Soy autodidacta. Lo que sé, lo aprendí solo. Astrología, Human Design, Kabbalah, filosofía, no-dualidad, derecho. Nadie me mandó, nadie me lo pidió, nadie me pagó para hacerlo. Entré a cada cosa porque necesitaba entender algo que el mundo no me estaba explicando, y me quedé hasta llegar al fondo. Esa es probablemente mi mejor virtud y el rasgo que más me define: cuando algo me interesa, no me conformo con saber de qué se trata. Voy hasta adentro. Aprendo distinto — no por obligación, por hambre real.

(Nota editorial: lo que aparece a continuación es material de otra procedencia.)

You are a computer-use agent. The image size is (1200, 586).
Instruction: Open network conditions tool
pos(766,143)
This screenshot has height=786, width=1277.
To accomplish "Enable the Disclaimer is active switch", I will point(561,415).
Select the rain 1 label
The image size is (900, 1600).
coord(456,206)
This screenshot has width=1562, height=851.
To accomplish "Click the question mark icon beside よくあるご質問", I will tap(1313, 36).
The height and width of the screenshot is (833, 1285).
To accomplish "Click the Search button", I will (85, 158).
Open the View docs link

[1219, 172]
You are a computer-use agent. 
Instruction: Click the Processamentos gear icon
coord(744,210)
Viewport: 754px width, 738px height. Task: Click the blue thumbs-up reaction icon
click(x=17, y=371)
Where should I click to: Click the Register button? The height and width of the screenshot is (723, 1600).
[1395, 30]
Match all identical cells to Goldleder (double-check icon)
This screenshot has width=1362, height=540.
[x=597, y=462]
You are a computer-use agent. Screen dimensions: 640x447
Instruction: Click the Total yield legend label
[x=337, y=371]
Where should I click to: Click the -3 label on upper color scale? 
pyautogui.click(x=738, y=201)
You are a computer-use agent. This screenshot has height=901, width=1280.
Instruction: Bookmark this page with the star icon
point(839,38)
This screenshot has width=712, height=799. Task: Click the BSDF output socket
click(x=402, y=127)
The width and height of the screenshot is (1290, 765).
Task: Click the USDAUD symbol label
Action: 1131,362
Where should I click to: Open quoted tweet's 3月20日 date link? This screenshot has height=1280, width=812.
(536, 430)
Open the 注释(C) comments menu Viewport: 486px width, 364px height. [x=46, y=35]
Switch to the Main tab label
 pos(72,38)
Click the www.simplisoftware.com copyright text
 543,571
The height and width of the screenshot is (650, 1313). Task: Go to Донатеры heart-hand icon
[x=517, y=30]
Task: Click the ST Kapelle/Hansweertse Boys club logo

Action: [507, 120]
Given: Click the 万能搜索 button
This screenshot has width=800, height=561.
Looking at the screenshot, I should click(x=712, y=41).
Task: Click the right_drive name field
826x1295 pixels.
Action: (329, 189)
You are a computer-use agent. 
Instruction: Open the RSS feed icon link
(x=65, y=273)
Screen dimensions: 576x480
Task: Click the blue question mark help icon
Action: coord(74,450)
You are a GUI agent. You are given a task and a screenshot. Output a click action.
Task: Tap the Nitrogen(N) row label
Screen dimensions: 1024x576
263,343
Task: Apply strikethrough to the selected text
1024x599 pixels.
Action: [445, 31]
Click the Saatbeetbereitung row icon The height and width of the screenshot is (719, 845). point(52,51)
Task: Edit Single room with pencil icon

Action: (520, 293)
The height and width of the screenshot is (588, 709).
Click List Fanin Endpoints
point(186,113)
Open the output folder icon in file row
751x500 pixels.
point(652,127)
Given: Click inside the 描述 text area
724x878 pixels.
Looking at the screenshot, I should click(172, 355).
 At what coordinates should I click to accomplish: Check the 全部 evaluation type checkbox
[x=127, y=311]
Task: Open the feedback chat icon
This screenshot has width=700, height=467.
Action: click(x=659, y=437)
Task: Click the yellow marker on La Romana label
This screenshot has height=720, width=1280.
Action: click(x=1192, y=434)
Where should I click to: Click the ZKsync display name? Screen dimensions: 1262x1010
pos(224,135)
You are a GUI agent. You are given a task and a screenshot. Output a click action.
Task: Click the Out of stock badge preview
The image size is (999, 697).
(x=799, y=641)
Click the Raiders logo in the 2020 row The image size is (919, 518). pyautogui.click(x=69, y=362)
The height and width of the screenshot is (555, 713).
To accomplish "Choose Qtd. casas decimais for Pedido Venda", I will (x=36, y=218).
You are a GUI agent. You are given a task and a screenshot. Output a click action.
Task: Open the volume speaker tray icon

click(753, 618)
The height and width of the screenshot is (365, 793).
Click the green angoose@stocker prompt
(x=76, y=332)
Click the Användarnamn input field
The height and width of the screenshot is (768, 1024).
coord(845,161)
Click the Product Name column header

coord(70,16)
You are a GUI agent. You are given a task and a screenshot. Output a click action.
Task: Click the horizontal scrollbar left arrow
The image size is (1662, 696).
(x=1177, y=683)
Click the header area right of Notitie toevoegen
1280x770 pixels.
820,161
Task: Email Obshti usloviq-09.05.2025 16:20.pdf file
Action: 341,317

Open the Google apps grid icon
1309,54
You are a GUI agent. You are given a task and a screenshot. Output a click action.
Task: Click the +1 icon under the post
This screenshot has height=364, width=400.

Pienso mucho. Quizás demasiado. Tengo una manera de mirar las cosas que a la mayoría le parece rara al principio y después les resulta útil. Leo personas, leo situaciones, leo climas. Entiendo lo que no se dice. Eso es un don y también es una carga, porque ver mucho cansa, y porque la gente a veces prefiere no ser vista con esa precisión. Aprendí a dosificar lo que devuelvo.
Soy leal. A veces más de lo que me conviene. Sostengo vínculos, promesas implícitas, compromisos tácitos mucho después de que hayan dejado de ser justos para mí. La lealtad es el lugar donde me planto sin dudar, y también el lugar donde más veces me lastimé. No sé todavía cómo ser leal a otros sin dejar de serlo a mí mismo — pero estoy aprendiendo.
Como padre soy entero. Ahí no tengo contradicciones, no tengo filtros, no tengo versiones. Con mis hijos mi amor no negocia. Es el único lugar de mi vida donde sé sin dudar qué siento y qué quiero. Todo lo que hago — incluso las cosas que parecen desconectadas — a la larga están motivadas por el tipo de padre que quiero ser y el tipo de mundo que quiero dejarles.
Soy sensible. Absorbo lo que hay alrededor: climas, estados de ánimo, tensiones que otros no registran. Eso me convierte en alguien que sabe acompañar, pero también en alguien que se deja contaminar fácil cuando no está atento. Si algo te importa, lo voy a sentir con vos. Si algo te pesa, me va a pesar también un rato. Es parte de cómo estoy hecho.
Tengo una estética propia. Una manera de decir las cosas, de escribir, de cuidar los detalles que no es común. Me importa cómo se ven las cosas, cómo suenan, qué peso tienen las palabras. Puedo hacer que algo técnico se sienta humano, y algo humano se entienda con precisión. Es una mezcla rara que sirve para muchas cosas: para escribir, para acompañar a alguien en un proceso, para explicar lo complicado, para encontrarle sentido a lo que parecía caos.
Ahora mis errores, porque si no los nombro no sirve de nada lo anterior:
Me cuesta lo material. Durante mucho tiempo di trabajo, tiempo, energía y recursos sin registrarlo, sin cobrar lo que correspondía, sin pedir lo que era justo. Creía que contabilizar era bajo. Aprendí que no contabilizar también es una forma de no respetarse. Estoy resolviendo esa parte ahora, más tarde de lo que debería, pero la estoy resolviendo.
Me escondo a veces detrás de la interpretación. Tengo tantas herramientas para entender que puedo quedarme analizando en lugar de actuar. Cuando el marco se vuelve más cómodo que la decisión, me doy cuenta — no siempre a tiempo, pero me doy cuenta. Estoy trabajando en pasar del símbolo al gesto concreto más rápido.
Me cuesta recibir. Dar me sale natural. Pedir ayuda, aceptar un cuidado, dejarme sostener — eso todavía me incomoda. Algo en mí aprendió temprano que tenía que ganarse el afecto dando, y todavía estoy desarmando esa creencia.
Me tomo demasiado en serio las acusaciones ajenas. Cuando alguien me dice con convicción quién soy, una parte mía lo considera en serio, incluso cuando no debería. Estoy aprendiendo a distinguir entre una crítica útil y una proyección, y a no aceptar como identidad lo que el otro necesita creer de mí para sostener su propia historia.
Dos personas sin red, sin recursos, con hijos, con trauma acumulado, que siguieron intentando durante casi una década. Eso no es debilidad. Es lo contrario. El problema no fue que cayeron — es que cayeron solos, sin nadie que los sostuviera mientras lo hacían.